Puesta en escena de la adaptación de El público de Àlex Rigola en el Teatro de la Abadía de Madrid
Puesta en escena de la adaptación de El público de Àlex Rigola en el Teatro de la Abadía de Madrid. Foto de Marina Casado

El director apuesta desde un comienzo por introducir al espectador en el mundo lorquiano y en la obra, recibiéndolo con actores disfrazados de misteriosas sombras que se cuelan por las filas del público e interactúan con él, invadiéndolo de desconcierto. El vanguardismo alcanza su punto culminante cuando el ejército del Emperador es representado por actores disfrazados de gigantescos conejos de peluche rosas, símbolos del amor heterosexual.
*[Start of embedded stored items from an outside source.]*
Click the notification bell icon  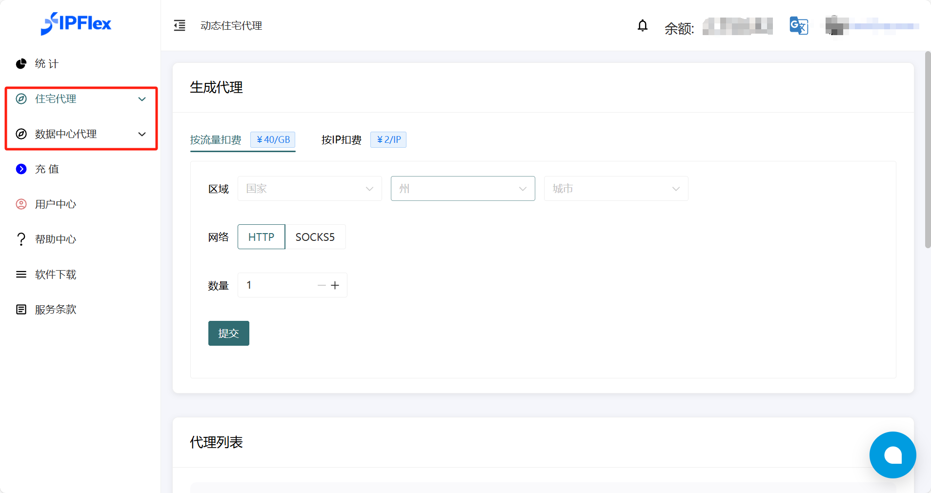(643, 25)
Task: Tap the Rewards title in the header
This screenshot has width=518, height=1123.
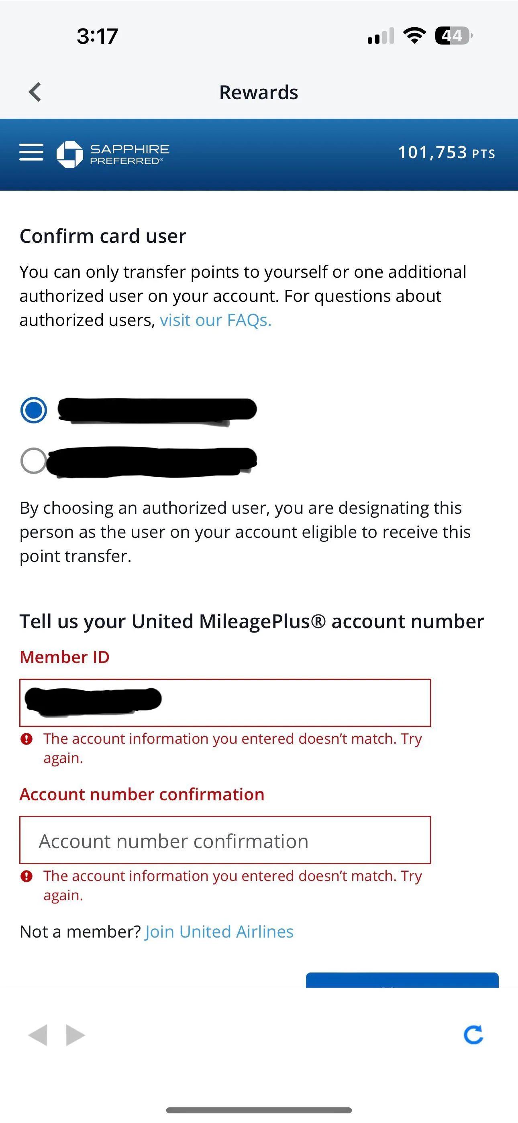Action: (259, 92)
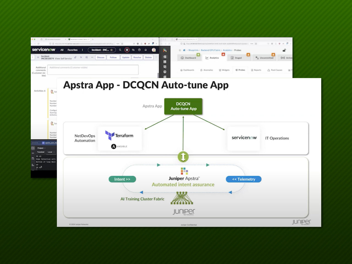Click the Apstra home breadcrumb icon
Screen dimensions: 352x264
tap(184, 50)
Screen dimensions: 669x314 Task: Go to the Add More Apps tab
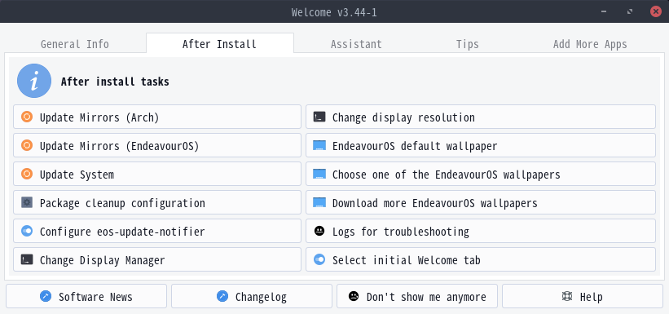(x=590, y=44)
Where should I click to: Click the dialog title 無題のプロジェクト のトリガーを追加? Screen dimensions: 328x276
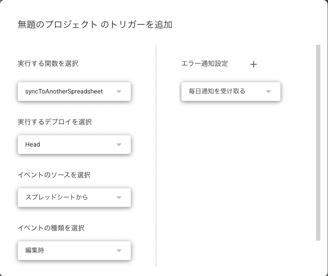(x=95, y=25)
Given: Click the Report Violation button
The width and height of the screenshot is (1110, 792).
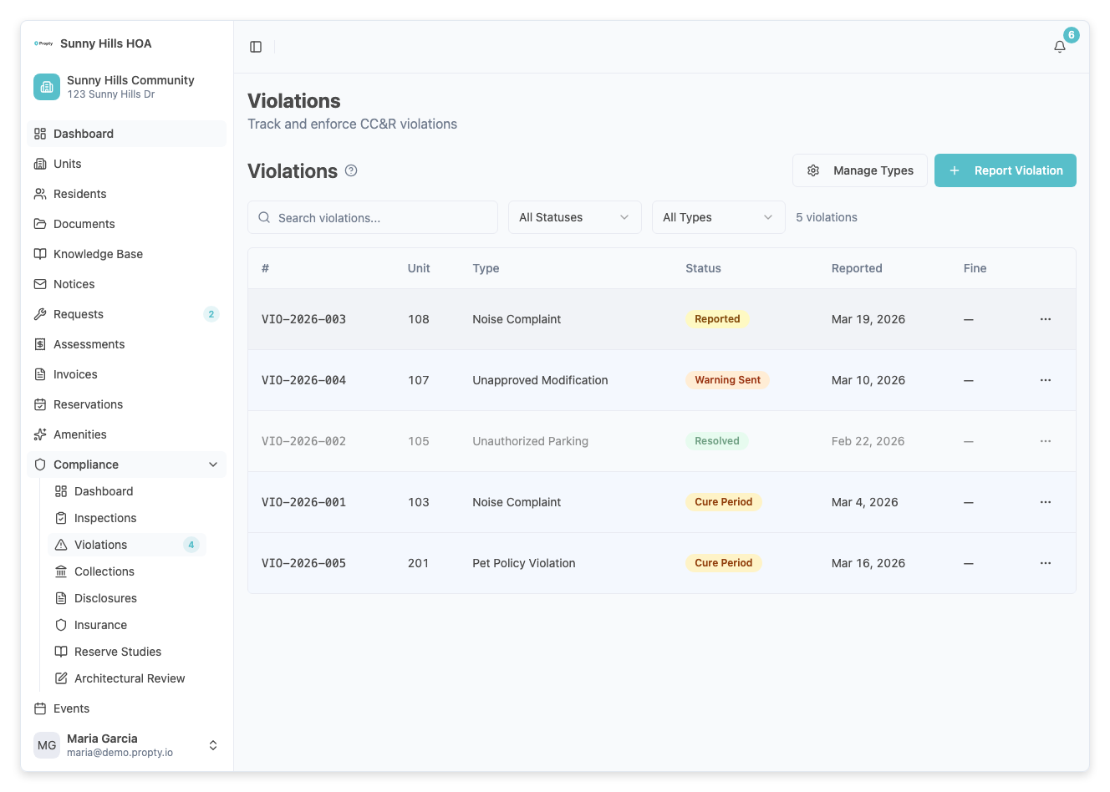Looking at the screenshot, I should (x=1005, y=170).
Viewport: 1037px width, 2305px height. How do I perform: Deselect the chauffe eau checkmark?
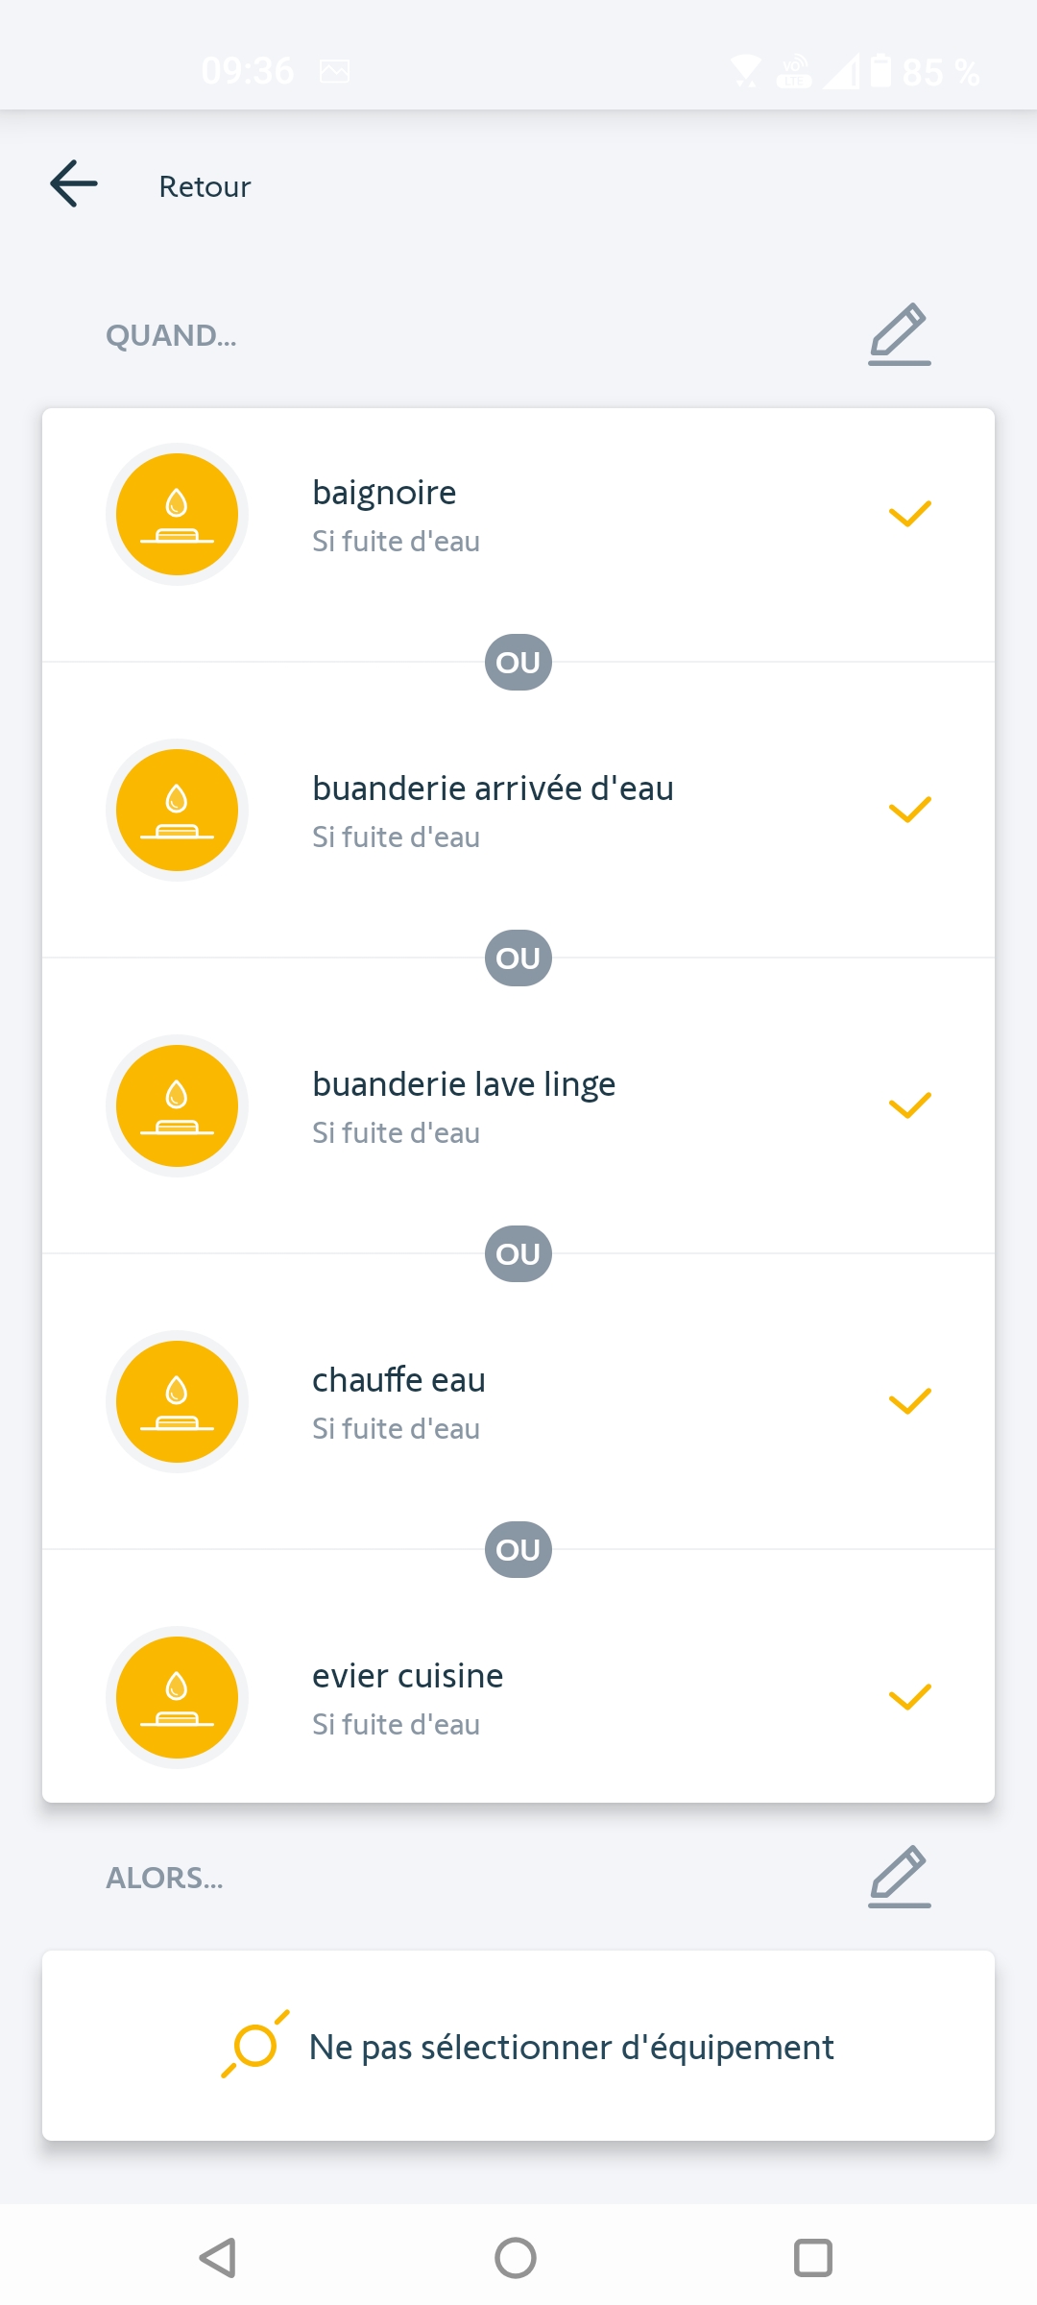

Rigola tampoco duda a la hora de mostrar desnudos integrales para representar a los Caballos, los personajes que en la obra simbolizan el sexo y los instintos primarios, los que ponen en marcha la revolución. Incluso introduce una escena –la más criticable de esta brillante adaptación- en la que Nao Albet canta mientras otros personajes se mueven y tiemblan a la manera de auténticos autómatas.

Escena de la adaptación de El público de Àlex Rigola. Foto de La Razón

Una adaptación, en resumen, digna de la esencia lorquiana, que respeta el complejo lenguaje poético de tono surrealista y, a pesar de ello, es capaz de mantener la atención del espectador desde el comienzo hasta el fin. Y, según refleja la enorme aceptación que está teniendo, el público, ese inmenso y terrible dragón de trescientas cabezas, parece haberse dejado vencer.